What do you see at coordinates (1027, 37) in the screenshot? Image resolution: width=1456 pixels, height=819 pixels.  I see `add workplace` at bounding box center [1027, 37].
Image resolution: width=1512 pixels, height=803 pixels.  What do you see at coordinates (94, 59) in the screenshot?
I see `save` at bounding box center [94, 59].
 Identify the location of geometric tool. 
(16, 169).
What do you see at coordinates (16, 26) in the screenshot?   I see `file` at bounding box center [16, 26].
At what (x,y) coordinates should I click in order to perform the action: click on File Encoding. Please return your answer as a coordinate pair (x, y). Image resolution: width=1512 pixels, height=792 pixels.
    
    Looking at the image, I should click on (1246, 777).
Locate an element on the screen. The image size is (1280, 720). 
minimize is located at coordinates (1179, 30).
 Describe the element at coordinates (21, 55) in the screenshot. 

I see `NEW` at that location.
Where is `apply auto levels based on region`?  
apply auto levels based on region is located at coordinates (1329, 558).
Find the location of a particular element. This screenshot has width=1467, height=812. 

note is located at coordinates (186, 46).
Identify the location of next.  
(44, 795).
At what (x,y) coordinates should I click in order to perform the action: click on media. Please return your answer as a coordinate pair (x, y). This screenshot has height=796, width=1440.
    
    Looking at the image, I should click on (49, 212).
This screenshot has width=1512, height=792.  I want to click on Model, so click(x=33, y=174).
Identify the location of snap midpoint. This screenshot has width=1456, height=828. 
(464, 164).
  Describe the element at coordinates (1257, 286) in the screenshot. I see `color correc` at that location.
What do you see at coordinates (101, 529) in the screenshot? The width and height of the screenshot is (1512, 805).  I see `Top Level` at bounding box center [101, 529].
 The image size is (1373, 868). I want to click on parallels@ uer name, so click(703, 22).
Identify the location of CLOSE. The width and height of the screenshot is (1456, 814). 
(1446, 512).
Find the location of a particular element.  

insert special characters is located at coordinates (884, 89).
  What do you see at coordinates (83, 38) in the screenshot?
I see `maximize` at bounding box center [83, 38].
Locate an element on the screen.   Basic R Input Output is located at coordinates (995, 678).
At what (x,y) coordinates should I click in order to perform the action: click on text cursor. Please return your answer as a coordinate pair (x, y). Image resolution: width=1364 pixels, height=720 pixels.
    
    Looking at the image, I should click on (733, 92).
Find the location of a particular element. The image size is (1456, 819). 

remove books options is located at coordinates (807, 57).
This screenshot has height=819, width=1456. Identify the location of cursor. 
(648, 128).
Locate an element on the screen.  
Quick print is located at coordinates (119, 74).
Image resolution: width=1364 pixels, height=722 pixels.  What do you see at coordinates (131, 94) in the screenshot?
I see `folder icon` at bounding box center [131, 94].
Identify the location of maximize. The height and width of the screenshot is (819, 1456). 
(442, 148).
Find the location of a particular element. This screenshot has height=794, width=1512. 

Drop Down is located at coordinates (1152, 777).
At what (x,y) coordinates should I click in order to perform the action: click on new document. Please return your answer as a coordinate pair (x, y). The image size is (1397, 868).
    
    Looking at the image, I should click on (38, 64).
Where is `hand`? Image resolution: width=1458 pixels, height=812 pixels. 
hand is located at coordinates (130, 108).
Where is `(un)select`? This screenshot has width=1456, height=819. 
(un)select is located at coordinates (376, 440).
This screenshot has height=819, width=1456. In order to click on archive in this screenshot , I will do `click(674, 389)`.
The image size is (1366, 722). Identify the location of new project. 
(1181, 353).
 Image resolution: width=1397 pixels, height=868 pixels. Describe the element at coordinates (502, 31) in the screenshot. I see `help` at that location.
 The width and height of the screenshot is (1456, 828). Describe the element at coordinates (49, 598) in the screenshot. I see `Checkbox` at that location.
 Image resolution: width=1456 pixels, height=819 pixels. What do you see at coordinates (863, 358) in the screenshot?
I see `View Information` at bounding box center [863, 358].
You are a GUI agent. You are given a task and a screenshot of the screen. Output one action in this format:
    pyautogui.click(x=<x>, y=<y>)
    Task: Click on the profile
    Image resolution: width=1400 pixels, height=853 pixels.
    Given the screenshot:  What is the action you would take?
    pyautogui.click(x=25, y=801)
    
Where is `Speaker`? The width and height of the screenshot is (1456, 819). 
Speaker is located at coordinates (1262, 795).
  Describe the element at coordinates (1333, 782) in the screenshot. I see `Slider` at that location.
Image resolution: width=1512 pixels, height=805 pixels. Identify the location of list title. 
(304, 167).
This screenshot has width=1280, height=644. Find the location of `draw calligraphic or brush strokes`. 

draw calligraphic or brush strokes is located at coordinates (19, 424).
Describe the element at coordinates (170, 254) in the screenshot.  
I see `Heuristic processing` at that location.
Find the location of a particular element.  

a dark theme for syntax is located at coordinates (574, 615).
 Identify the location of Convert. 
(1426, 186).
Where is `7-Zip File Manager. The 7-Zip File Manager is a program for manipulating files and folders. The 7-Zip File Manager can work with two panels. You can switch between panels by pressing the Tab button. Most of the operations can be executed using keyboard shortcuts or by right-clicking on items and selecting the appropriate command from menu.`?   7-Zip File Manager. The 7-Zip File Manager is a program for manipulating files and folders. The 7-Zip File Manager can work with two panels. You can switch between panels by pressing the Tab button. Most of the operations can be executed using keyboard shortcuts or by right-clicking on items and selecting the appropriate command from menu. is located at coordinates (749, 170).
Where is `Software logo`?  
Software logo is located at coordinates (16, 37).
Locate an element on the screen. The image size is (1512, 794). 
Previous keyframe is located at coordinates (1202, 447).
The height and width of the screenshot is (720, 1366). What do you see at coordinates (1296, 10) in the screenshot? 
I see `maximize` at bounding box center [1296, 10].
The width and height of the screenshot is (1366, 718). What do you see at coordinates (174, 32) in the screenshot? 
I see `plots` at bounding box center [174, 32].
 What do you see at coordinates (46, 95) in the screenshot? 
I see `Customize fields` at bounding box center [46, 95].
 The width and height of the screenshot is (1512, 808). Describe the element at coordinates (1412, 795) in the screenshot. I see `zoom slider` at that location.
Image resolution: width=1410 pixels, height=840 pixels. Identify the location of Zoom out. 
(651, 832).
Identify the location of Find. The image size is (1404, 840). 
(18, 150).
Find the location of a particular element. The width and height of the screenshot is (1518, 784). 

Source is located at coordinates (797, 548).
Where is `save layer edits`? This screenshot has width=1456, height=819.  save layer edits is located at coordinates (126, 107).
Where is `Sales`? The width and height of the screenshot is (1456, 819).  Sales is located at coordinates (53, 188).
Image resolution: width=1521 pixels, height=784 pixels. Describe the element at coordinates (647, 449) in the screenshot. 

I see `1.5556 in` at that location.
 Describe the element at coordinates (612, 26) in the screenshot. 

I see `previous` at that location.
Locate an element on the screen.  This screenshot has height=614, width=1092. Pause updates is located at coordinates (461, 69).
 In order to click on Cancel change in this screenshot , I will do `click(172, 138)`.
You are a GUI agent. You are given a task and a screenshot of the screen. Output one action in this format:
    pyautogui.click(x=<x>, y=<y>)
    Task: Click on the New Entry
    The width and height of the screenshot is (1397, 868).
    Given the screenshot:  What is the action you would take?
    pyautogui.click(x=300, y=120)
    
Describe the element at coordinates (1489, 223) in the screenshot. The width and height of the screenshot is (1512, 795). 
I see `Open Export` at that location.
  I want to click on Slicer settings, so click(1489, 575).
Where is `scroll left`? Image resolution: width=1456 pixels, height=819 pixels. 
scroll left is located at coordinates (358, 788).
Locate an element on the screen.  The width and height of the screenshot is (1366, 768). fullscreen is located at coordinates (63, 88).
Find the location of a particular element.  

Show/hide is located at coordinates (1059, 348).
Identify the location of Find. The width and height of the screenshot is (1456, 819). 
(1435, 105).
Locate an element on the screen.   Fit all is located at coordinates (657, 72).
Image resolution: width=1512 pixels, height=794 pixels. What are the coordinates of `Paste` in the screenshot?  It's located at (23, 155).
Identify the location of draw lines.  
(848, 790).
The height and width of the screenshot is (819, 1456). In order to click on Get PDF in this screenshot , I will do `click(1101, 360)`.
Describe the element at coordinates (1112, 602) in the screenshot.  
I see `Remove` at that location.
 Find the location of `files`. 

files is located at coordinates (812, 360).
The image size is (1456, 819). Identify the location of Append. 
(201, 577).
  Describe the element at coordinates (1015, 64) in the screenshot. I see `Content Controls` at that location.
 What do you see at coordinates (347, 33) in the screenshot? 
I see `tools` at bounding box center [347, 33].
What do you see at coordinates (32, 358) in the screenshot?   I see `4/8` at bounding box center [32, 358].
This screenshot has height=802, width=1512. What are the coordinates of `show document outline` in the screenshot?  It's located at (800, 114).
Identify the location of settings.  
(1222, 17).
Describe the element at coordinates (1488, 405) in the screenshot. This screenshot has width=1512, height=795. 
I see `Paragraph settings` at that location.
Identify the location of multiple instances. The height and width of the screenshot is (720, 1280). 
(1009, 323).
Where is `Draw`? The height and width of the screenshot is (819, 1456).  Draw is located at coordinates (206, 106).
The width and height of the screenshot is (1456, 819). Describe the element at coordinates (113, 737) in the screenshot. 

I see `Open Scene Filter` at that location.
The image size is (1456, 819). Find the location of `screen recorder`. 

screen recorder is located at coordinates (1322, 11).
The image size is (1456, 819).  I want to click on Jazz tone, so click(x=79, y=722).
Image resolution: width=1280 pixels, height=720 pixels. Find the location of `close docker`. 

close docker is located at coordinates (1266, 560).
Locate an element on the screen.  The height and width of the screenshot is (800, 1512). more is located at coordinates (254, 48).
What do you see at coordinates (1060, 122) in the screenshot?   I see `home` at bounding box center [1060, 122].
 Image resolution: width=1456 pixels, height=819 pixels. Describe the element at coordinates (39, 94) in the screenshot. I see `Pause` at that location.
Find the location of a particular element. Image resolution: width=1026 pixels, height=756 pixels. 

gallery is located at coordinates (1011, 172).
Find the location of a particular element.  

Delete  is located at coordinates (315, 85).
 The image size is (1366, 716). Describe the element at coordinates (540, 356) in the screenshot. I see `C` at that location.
═══
Starting at the line that contains "coordinates (254, 48)." and ending with the last line of the records, output each nonblank line as a Markdown table with the columns Row and Record text.

Written response:
| Row | Record text |
|---|---|
| 1 | Locate an element on the screen.  The height and width of the screenshot is (800, 1512). more is located at coordinates (254, 48). |
| 2 | What do you see at coordinates (1060, 122) in the screenshot?   I see `home` at bounding box center [1060, 122]. |
| 3 |  Image resolution: width=1456 pixels, height=819 pixels. Describe the element at coordinates (39, 94) in the screenshot. I see `Pause` at that location. |
| 4 | Find the location of a particular element. Image resolution: width=1026 pixels, height=756 pixels.  |
| 5 | gallery is located at coordinates (1011, 172). |
| 6 | Find the location of a particular element.   |
| 7 | Delete  is located at coordinates (315, 85). |
| 8 |  The image size is (1366, 716). Describe the element at coordinates (540, 356) in the screenshot. I see `C` at that location. |